[Task prompt] Copy every line from the records below that carries the word "each".

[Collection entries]

-=-=-=-=-

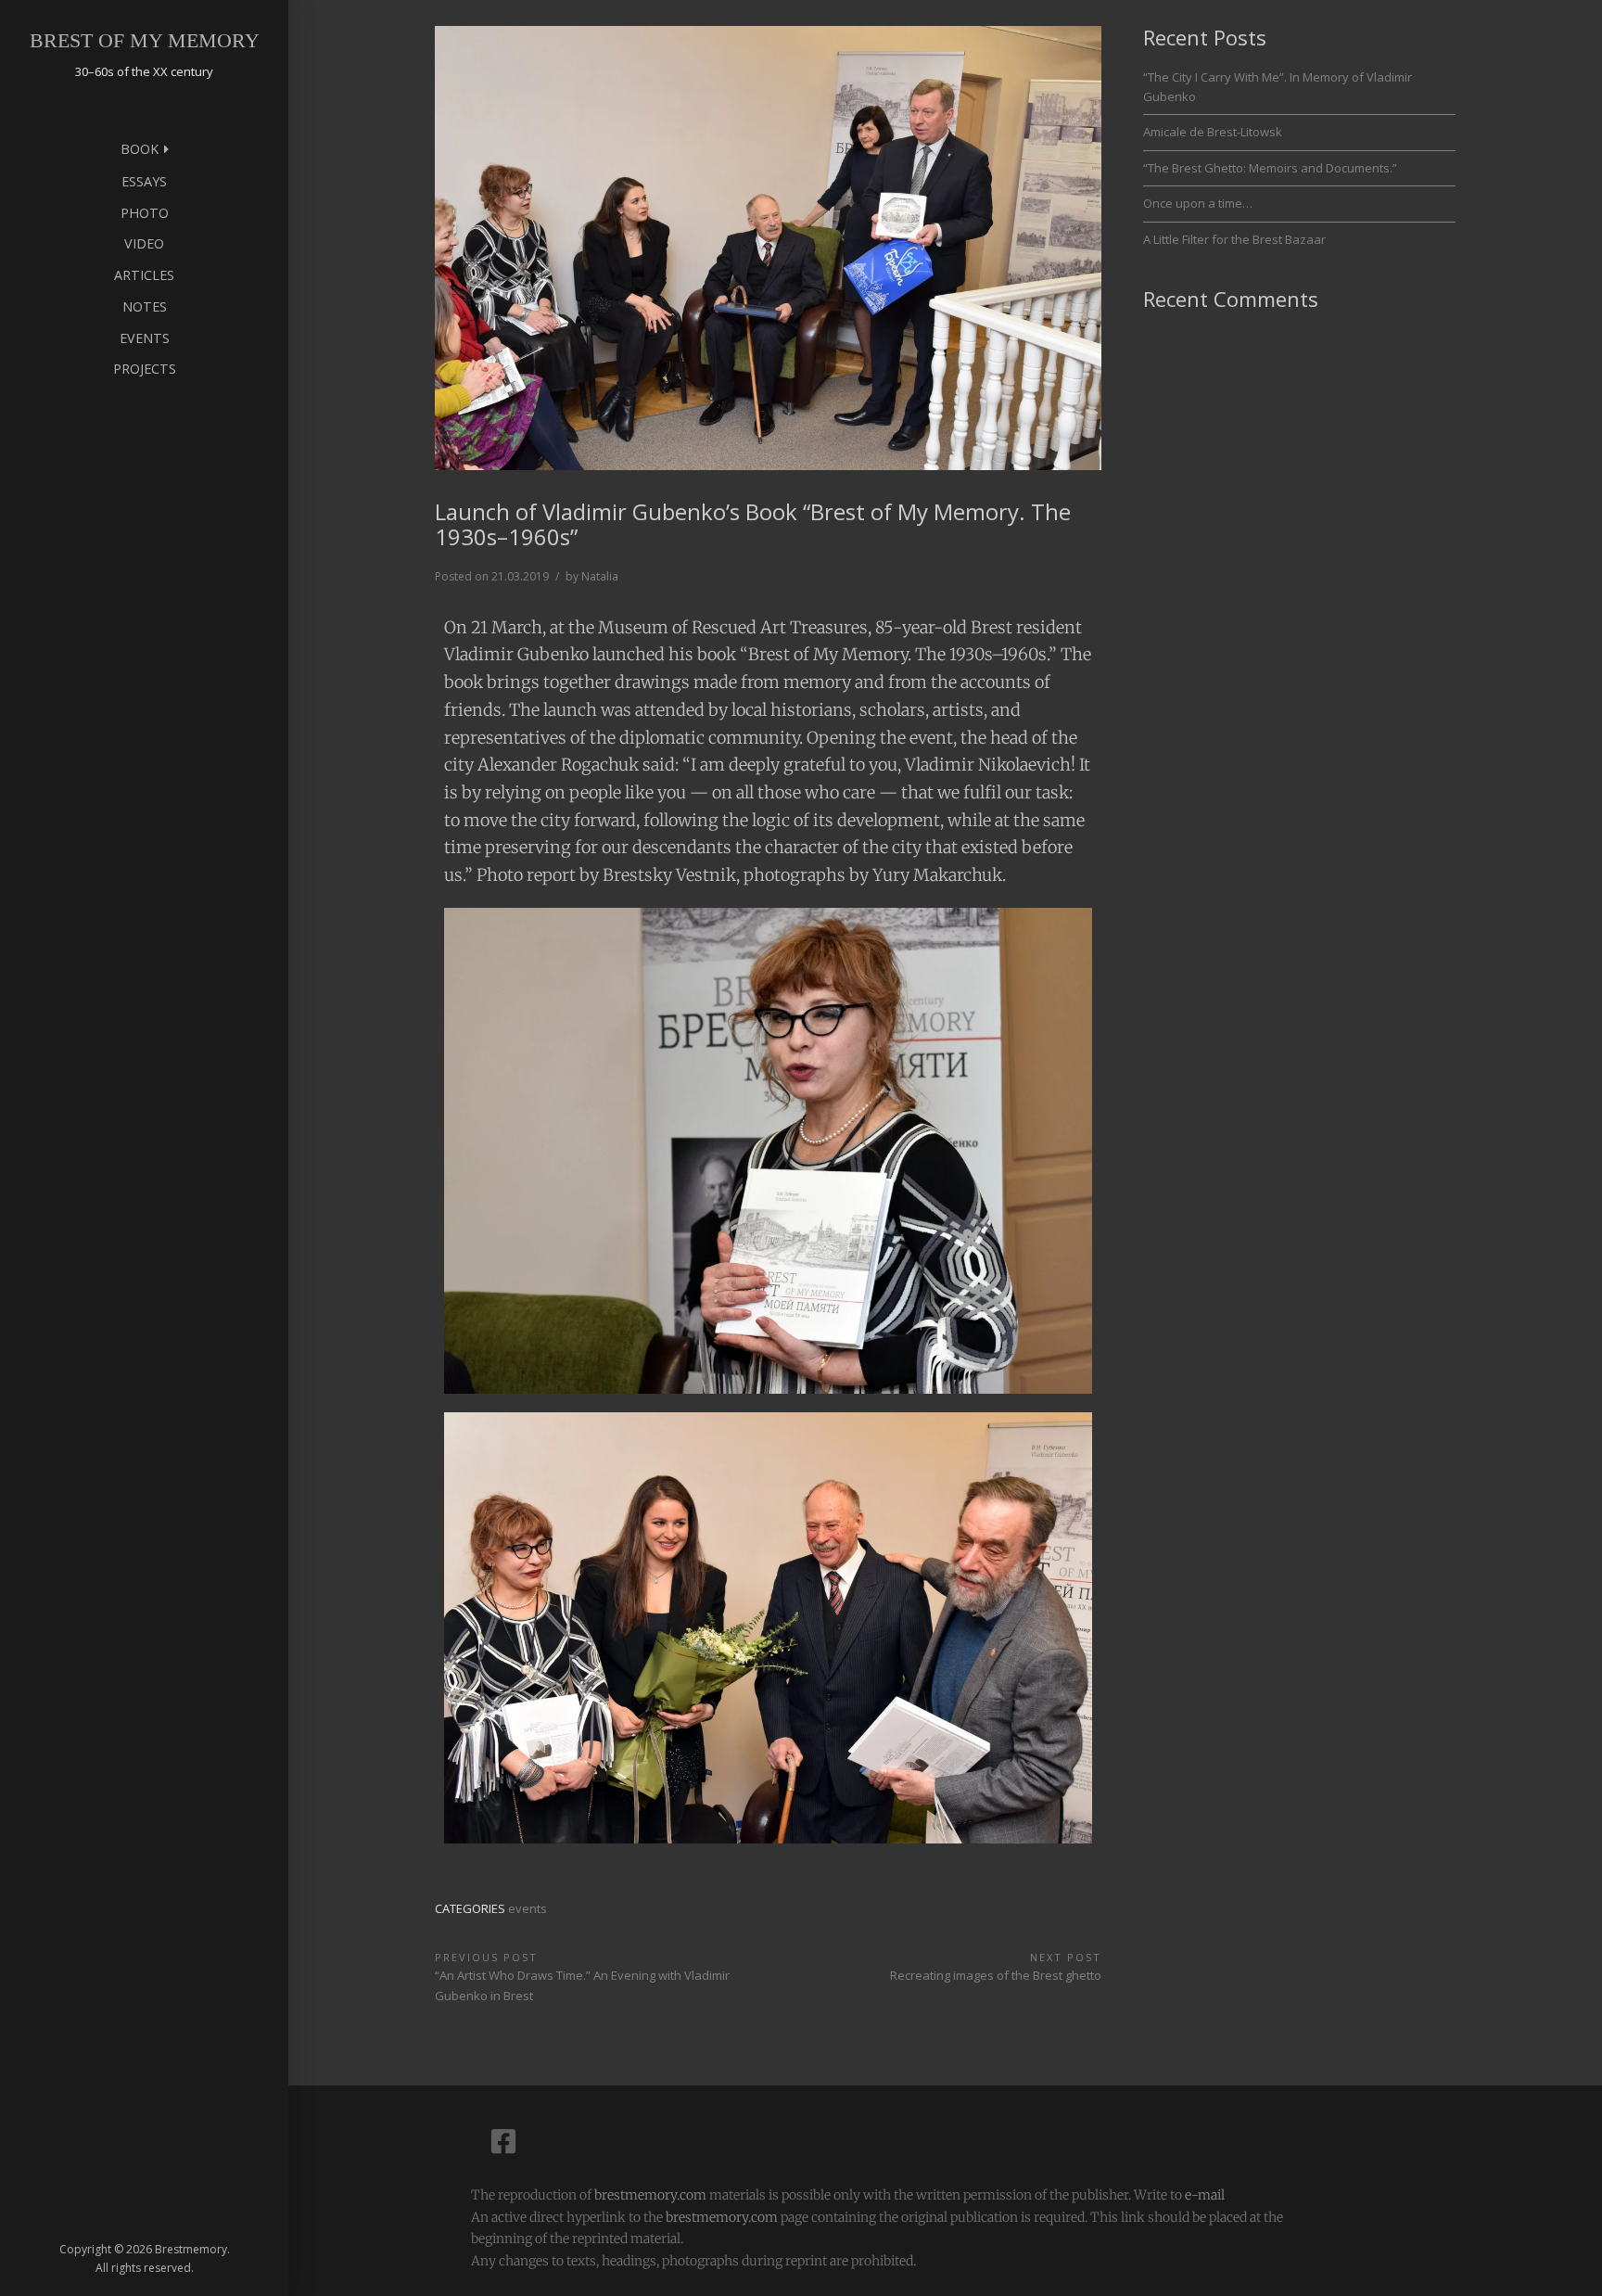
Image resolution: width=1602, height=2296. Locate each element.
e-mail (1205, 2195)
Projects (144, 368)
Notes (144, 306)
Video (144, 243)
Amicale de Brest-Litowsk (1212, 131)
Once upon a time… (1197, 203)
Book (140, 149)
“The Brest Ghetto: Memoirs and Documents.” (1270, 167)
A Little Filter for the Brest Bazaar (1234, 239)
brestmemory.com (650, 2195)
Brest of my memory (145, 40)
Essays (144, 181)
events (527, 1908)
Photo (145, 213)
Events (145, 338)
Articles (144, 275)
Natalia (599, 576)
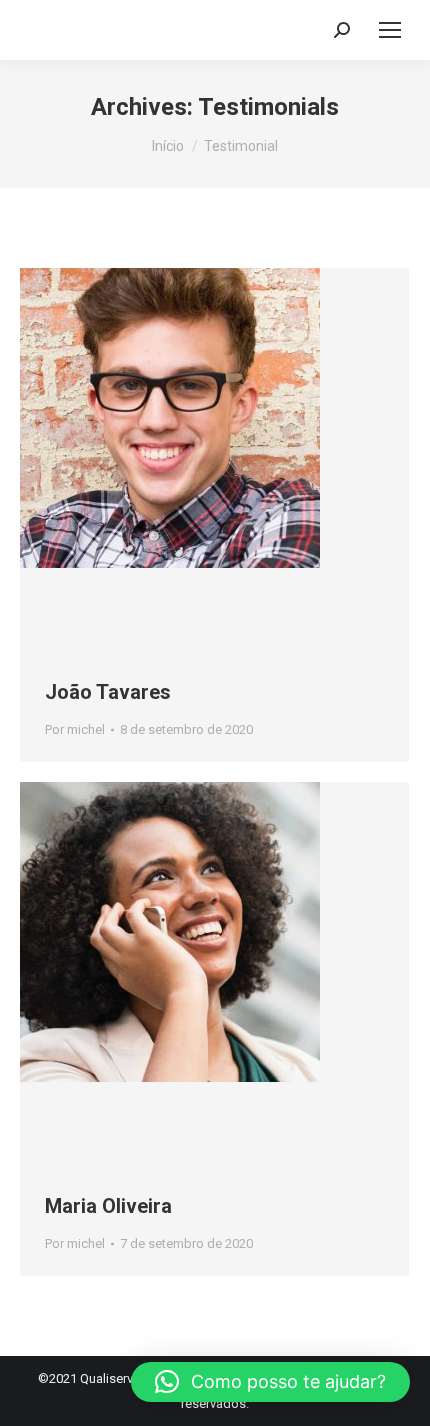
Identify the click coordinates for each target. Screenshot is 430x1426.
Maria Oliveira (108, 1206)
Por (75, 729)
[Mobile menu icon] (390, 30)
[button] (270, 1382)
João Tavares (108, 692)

-=-=-=-=-

[Exercise output]
Image resolution: width=1602, height=2296. Locate each element.
Identify the click coordinates for each target. Screenshot is 430x1426.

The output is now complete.